Apparently, amid a new kind of war featuring non-state actors, the U.S. military—and, more critically, the government directing it—remain stuck in the past, where each side wears unique uniforms and complies with the Geneva Conventions.
Katherine Zimmerman of the American Enterprise Institute, writing in Sunday's Washington Post, warns that Dempsey's narrow definition of terrorists covered by the authorization, specifically focused on amorphous groups like al Qaeda, "effectively precludes a military response."
"You have a mix of folks who are just troublemakers," President Obama said in an interview with Fox during its broadcast of the Super Bowl Sunday night. "You have folks who have an ideological agenda, you have some who are affiliated with terrorist organizations."
Two days after the armed services committee released Dempsey's testimony, the Senate Intelligence Committee released its probe into the attack, which concluded it could have been anticipated, and prevented. Sen. Diane Feinstein (D-Calif.), chairwoman of the intelligence panel, said that the nation must "bring…the attackers to justice."

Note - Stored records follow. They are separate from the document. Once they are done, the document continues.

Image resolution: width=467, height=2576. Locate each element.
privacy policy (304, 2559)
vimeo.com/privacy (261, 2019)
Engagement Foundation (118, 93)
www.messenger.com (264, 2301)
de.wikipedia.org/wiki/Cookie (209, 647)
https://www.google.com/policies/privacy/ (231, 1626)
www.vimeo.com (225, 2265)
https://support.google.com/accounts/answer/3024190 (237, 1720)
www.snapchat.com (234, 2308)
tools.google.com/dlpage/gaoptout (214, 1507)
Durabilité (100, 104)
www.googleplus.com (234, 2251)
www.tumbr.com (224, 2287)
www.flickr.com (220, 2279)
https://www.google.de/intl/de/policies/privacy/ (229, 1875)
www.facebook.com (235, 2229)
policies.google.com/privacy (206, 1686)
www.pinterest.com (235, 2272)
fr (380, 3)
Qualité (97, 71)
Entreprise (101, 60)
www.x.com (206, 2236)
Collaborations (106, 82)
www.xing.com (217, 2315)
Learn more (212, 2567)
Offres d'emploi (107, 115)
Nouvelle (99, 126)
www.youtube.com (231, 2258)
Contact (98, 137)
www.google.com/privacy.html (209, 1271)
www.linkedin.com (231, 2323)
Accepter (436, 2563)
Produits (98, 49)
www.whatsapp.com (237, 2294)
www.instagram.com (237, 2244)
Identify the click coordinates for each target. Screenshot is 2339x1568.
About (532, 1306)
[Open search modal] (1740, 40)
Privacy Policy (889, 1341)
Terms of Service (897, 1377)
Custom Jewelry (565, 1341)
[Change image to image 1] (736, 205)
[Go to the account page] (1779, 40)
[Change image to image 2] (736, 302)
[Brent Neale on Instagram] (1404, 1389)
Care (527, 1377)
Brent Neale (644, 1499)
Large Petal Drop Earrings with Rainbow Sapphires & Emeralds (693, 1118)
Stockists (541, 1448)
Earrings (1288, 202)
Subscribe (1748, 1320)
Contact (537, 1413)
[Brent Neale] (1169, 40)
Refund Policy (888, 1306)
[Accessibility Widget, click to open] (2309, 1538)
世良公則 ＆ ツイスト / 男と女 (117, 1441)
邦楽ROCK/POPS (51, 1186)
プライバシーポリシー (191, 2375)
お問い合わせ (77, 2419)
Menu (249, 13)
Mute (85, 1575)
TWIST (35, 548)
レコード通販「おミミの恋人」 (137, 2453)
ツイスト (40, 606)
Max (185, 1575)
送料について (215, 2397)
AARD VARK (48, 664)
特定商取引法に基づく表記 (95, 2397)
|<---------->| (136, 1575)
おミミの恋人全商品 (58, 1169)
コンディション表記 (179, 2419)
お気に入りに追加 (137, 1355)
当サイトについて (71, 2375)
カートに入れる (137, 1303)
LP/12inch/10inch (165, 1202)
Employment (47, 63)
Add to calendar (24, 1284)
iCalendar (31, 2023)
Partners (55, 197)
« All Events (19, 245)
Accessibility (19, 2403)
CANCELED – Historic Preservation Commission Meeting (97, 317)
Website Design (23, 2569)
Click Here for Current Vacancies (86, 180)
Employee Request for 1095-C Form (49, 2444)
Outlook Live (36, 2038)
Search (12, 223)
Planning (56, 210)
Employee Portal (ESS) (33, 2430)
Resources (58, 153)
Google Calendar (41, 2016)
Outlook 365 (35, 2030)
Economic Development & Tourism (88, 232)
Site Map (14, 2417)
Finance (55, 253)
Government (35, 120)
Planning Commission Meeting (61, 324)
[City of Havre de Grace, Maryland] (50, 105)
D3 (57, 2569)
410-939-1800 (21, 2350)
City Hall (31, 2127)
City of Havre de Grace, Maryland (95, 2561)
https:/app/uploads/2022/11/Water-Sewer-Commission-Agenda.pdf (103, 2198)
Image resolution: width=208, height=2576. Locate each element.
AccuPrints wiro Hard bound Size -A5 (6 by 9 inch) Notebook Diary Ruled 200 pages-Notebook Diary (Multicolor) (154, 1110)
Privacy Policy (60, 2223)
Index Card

"The Intelligence Community has identified several individuals responsible for the attacks," the committee said. "Some of the individuals have been identified with a strong level of confidence."
So what's supposed to happen next? "They will have to be captured," Dempsey said. "We would, when asked, provide capture options to do that."
Earlier in the same session, Dempsey expressed his anger over feeling helpless as the Benghazi attack took place. "Let me assure you that you there's nothing more heart wrenching and frustrating than to watch something unfold someplace," he said, "and not have the ability to do anything about it."
But once it has happened, what is the proper U.S. response? For starters, the nation might want to stretch that Authorization for Use of Military Force to include those who carried out the Benghazi attack. After all, the real issue isn't whether or not the insurgents are covered by the original AUMF, passed by Congress on Sept. 14, 2001, with a goal "to deter and pre-empt any future acts of terrorism or aggression against the United States." It's why the language hasn't been changed to make clear that the Benghazi attackers—and anyone else like them—are in the crosshairs of the U.S. military.